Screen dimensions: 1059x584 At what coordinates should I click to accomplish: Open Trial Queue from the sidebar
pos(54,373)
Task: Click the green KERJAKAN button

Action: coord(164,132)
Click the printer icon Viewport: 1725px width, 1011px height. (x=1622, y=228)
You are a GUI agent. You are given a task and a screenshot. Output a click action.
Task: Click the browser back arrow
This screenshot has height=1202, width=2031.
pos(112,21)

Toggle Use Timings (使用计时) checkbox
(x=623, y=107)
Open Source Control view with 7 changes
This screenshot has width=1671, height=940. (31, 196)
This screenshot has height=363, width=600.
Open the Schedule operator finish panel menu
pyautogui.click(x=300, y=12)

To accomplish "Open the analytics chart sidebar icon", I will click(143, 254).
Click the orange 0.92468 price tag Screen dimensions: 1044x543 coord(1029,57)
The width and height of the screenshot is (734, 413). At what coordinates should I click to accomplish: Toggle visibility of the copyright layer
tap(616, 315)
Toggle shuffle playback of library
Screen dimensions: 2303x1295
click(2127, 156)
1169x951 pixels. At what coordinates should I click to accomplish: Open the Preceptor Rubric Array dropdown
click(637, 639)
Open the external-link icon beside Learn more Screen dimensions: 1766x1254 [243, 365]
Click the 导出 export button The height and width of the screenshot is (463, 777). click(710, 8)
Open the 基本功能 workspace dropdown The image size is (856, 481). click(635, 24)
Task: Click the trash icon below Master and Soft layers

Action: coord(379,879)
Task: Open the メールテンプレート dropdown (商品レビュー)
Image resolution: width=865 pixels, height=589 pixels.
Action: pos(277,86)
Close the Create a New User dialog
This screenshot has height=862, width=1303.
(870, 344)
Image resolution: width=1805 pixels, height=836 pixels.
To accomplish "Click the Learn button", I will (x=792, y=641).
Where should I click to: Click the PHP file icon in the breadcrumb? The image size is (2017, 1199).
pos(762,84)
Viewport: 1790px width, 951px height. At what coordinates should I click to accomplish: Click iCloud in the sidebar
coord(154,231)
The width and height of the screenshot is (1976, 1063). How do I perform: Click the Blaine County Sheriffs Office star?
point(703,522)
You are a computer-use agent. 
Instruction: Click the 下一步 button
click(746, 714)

────────────────────

What lines in the listing include the string "will"? Copy them out.

* [RESULT BELOW]:
To accomplish "Open the analytics chart sidebar icon", I will click(143, 254).
To accomplish "Click the Learn button", I will (x=792, y=641).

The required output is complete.